===== DOCUMENT SEGMENT =====

Source code for ABXpy.sideop.side_operations_manager

"""Class  providing services for task.py

- finds out the best point to execute side-operations (such as
  filtering and regressor generation) in the ABX task computation
  flow:

    * basically the more related a given side-operation is to the
      on/across/by structure of the ABX task, the earlier it can be
      executed and the lowest the computational cost is

- providing methods to actually carry out these side-operations at the
  point in the execution flow to which they were attributed

"""

import copy
import numpy as np


[docs]class SideOperationsManager(object):
    def __init__(self, db_hierarchy, on, across, by):
        # all columns
        self.extensions = ['', '_A', '_B', '_X', '_AB', '_AX', '_1', '_2']
        self.all_cols = {
            node.name for tree in db_hierarchy for node in tree.preOrder()}

        # FIXME add some checks that the original column names will
        # not cause parsing problems
        self.extended_cols = [
            col + ext for col in self.all_cols for ext in self.extensions]
        self.extended_cols_by_column = [
            [col + ext for col in self.all_cols] for ext in self.extensions]

        # find on/by/across descendant columns db_hierarchy is a list
        # of ABX.lib.tinytree object
        roots = [tree.findChild(lambda x: x.name == on[0])
                 for tree in db_hierarchy]
        for root in roots:
            if not(root is None):
                on_root = root
                break
        self.on_cols = {node.name for node in on_root.preOrder()}

        across_roots = []
        for col in across:
            roots = [tree.findChild(lambda x: x.name == col)

===== SOURCE MATERIAL =====

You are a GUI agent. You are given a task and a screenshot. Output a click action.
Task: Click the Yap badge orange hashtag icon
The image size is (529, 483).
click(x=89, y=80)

=====

AIM OF THE TASK: Reproduce the side operations manager source listing verbatim, everything from "# find on/by/across" down to "x.name == on[0])".

SOLUTION TO THIS EXERCISE:
# find on/by/across descendant columns db_hierarchy is a list
        # of ABX.lib.tinytree object
        roots = [tree.findChild(lambda x: x.name == on[0])